Abstract

The increase in life expectancy, with its concomitant increase in the risk of cancer, has led to an increased incidence of lung cancer in older people. The median age at diagnosis of lung cancer is between 63 and 70 years. For a long time, there has been a pessimistic attitude by doctors, patients and their relatives and thus an undertreatment of older patients. Older patients have some specific differences compared with younger patients: more comorbidities with concomitant medications that may interfere with chemotherapy, geriatric syndromes, frailty and so on. The first trial devoted to older patients with advanced non-small cell lung cancer (NSCLC) was a comparison between vinorelbine and best supportive care. There was a significant benefit of survival in the chemotherapy arm. Doublet therapy with gemcitabine plus vinorelbine did not give better results than either of these drugs alone. Thus, the recommendations for the treatment of older patients with advanced NSCLC were to give monotherapy.
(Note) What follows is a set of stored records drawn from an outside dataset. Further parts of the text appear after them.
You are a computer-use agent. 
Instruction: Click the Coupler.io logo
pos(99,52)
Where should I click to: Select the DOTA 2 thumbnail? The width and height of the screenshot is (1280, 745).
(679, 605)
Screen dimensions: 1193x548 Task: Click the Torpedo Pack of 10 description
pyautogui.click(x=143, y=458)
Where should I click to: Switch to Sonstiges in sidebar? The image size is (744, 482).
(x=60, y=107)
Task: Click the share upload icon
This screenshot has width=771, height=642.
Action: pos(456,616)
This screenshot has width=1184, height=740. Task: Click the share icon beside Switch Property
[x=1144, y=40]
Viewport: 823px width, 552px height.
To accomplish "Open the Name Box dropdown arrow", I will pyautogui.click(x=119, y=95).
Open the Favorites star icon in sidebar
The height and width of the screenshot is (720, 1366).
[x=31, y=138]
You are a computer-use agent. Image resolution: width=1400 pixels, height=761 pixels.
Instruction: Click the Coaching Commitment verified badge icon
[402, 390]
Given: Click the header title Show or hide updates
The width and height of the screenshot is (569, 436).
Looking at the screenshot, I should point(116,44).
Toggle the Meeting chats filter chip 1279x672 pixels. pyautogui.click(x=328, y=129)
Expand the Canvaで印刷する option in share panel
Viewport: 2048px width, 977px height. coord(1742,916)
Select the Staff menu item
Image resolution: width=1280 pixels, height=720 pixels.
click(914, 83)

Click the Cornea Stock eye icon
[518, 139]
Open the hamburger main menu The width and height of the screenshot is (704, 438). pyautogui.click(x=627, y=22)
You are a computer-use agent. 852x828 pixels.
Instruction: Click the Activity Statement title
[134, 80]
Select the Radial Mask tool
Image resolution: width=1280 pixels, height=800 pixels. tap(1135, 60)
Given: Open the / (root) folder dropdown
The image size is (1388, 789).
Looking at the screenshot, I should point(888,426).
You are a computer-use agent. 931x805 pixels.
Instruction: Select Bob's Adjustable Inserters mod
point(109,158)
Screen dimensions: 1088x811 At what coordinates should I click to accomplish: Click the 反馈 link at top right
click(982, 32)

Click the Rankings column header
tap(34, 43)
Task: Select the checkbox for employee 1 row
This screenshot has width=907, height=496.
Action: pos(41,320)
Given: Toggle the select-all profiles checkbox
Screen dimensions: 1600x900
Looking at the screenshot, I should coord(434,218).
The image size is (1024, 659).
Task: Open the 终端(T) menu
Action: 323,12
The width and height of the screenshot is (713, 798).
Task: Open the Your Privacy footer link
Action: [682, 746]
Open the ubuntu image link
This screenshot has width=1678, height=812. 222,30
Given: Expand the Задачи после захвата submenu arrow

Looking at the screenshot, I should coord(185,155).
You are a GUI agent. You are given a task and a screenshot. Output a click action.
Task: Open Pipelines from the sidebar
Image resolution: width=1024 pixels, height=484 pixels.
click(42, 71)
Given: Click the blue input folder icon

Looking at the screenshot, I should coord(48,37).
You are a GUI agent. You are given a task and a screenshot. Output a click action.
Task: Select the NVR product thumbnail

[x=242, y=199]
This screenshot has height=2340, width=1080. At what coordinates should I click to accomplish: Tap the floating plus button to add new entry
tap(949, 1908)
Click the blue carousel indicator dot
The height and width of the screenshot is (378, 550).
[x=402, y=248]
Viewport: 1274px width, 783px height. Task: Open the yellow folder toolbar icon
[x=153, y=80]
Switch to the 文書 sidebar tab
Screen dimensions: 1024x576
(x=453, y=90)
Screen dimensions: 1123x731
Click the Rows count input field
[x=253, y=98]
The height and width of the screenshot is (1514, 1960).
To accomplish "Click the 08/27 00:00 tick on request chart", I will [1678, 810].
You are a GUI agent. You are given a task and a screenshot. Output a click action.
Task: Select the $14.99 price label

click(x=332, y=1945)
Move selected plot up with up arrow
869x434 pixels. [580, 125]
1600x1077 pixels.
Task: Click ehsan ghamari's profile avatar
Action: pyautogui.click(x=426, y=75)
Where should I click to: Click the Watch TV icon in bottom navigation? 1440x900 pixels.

In some clinical trials not dedicated to older patients it appeared that patients might benefit from platinum-based doublet therapy like their younger counterparts. A randomized trial conducted by the French intergroup, IFCT, in patients aged at least 70 years comparing vinorelbine or gemcitabine alone with monthly carboplatin combined with weekly paclitaxel demonstrated that there was a highly significant benefit of survival in the doublet arm. This study resulted in a modification of the recommendations on the treatment of older patients with advanced NSCLC.